ISSUE Project Room : an open and versatile environment in which established and emerging artists conduct, exhibit and perform new and site-specific work
andrewcsmith on 01/29/2010 at 01:05PM
Tony Conrad's Microscope

More from Tony's brain today: this one comes from the MIVOS Quartet's June 2009 performance at ISSUE that also featured Luke DuBois's string quartet "Hard Data." Tony Conrad's "Minor" takes a 31-pitch-to-the-octave scale (a step up from the usual twelve), and fairly common harmonies become unfamiliar.
The first chord sounds, then the second, in an angular harmonic move like something from late Wagner, and back to the first chord again. Or, wait, it sounds like a new chord now--the microtonal inflections giving each chord a different vector and acceleration, like looking at the same object at dusk instead of dawn.
The contentious history of the "minor" scale might have something to do with this. Harry Partch, whose influence trickled down through La Monte Young (and many, many others), used an "undertone" scale as well as an "overtone" scale. In this tuning, the composer would (essentially) multiply the base pitch by whole numbers for a major scale, and divide the base pitch for the minor scale. Young, on the other hand, just used the upper-reaches of the major scale (the multiples 6, 7, and 9) to form the minor triad: there were many more different conceptions of "minor" theorized in the 20th century alone, which is not to mention that the minor chord was the number one roadblock for just about every tuning theorist since "minor" came into being.

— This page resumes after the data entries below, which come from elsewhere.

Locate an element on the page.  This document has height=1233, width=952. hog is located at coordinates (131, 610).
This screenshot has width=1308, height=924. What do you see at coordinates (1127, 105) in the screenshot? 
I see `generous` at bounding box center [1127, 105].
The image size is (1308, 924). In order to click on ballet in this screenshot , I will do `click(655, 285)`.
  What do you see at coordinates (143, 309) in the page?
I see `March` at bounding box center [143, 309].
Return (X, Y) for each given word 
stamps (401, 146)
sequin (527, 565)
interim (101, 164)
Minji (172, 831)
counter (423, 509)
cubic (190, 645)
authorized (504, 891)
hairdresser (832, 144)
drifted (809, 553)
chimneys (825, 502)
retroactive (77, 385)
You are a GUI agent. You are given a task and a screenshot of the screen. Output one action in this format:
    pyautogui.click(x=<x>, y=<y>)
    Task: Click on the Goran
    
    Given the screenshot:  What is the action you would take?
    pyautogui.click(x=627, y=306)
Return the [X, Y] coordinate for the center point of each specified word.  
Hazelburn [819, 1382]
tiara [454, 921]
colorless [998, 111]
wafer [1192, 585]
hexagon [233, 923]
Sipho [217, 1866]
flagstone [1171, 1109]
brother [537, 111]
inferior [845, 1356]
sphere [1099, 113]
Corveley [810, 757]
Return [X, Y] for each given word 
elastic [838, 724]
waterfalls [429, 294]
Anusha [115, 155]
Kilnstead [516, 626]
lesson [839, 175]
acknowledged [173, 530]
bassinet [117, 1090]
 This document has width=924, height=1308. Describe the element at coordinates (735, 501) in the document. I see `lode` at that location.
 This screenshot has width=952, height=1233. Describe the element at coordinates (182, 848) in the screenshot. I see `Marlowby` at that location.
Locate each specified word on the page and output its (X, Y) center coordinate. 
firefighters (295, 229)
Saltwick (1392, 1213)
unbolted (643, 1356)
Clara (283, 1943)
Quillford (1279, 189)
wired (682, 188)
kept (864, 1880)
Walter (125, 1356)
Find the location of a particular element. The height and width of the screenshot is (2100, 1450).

Tony Conrad uses these "minor" tunings and more to defamiliarize the scale as we know it. For this performance, the MIVOS Quartet detuned their instruments ("scordatura") so that they could play in the same hand positions to reach strange notes on mistuned strings. The performance resonates with the open strings, and feels less like moving through standard chromatic harmony than like looking through a microscope at a large object and trying to keep the whole thing in your head at once.